Dahal ha ufficialmente ottenuto l’incarico di primo ministro il 25 dicembre con l’appoggio di 169 deputati su 275, tornando alla guida del governo dopo aver occupato questo posto per due brevi mandati tra il 2008 ed il 2009 e poi di nuovo tra il 2016 ed il 2017, restando al potere in entrambe le occasioni per meno di un anno. Secondo l’accordo, Dahal dovrebbe questa volta restare alla guida dell’esecutivo per due anni e mezzo, prima di cedere il testimone ad Oli. Dopo il voto del parlamento, la presidente della Repubblica, Bidhya Devi Bhandari, ha ufficialmente conferito l’incarico per la formazione del governo al leader maoista (in foto).

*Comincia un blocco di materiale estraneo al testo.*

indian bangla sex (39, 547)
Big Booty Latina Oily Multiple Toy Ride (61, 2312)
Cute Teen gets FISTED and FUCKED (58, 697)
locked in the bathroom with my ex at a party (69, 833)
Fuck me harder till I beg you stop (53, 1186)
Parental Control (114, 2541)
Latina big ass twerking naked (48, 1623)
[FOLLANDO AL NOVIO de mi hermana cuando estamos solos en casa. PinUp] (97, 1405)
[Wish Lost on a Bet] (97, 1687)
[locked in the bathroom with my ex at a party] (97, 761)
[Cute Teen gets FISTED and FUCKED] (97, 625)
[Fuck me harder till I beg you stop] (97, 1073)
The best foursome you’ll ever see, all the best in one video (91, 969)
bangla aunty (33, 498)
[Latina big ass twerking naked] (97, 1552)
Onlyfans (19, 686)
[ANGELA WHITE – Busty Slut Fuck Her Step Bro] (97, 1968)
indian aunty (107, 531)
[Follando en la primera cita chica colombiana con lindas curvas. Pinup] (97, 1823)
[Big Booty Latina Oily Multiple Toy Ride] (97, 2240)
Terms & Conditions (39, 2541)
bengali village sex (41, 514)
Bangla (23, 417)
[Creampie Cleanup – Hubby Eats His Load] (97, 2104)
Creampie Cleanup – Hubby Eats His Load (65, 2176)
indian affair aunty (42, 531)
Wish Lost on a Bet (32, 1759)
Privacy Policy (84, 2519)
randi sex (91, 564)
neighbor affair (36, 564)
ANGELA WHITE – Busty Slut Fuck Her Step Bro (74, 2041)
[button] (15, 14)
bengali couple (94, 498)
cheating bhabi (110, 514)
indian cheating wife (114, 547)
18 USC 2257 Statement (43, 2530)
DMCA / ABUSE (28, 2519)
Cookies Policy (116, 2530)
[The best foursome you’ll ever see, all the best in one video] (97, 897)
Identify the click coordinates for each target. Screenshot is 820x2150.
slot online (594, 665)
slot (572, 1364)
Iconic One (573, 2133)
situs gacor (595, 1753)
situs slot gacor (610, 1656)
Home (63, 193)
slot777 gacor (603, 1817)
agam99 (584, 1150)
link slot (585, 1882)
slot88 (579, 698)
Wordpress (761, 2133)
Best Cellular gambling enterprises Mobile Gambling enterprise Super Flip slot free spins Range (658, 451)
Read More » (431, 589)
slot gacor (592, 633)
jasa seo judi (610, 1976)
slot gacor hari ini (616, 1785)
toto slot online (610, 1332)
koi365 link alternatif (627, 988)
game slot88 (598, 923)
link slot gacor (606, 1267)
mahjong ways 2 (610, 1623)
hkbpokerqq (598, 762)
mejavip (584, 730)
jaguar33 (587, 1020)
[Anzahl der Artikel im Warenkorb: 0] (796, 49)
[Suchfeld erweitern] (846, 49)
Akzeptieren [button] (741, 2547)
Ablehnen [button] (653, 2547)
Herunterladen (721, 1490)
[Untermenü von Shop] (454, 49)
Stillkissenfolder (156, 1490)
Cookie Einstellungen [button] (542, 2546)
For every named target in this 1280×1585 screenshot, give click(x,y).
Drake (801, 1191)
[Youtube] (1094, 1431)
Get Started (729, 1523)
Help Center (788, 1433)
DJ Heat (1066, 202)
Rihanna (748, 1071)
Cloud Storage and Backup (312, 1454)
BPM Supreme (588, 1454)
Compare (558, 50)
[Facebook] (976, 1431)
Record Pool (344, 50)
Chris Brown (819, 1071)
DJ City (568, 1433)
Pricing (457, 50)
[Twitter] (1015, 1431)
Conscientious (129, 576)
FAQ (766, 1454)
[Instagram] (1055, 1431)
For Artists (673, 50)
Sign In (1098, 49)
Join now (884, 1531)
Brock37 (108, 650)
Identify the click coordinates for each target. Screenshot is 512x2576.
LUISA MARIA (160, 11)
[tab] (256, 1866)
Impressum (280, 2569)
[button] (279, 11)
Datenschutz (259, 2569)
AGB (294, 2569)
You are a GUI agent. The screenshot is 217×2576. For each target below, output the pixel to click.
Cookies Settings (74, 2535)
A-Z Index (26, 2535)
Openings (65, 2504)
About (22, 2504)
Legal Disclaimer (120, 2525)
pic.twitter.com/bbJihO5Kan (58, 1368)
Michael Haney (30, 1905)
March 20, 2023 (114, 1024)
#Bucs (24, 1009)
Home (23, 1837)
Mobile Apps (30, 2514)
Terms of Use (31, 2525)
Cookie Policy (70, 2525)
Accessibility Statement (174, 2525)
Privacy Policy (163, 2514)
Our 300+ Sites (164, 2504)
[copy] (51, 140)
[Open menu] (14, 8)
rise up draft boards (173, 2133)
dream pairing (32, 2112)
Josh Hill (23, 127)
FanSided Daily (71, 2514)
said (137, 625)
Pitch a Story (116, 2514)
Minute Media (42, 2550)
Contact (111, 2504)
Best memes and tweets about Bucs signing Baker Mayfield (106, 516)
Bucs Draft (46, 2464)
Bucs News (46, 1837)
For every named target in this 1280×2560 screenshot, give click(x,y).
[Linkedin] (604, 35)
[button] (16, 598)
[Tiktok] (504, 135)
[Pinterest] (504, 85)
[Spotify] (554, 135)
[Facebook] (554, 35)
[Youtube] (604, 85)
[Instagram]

Gli osservatori più critici temono però che l’alleanza tra i due partiti comunisti possa avere vita breve, come accaduto nella precedente legislatura. Anche nel 2017, infatti, i due leader avevano stipulato un accordo simile, ma in quell’occasione Oli non rispettò i termini dell’accordo. Dahal potrebbe dunque essere tentato dal restituire il “favore”, ma Oli dispone del maggior numero di deputati, e potrebbe far cadere il governo in qualsiasi momento. Il buonsenso suggerisce che Dahal e Oli dovrebbero questa volta mettere da parte le loro mire personali al fine di affrontare i problemi del Paese, che al momento vive una situazione economica difficile con un alto tasso di inflazione, e accelerare la costruzione del socialismo in Nepal, come previsto dalla stessa Costituzione della repubblica himalayana.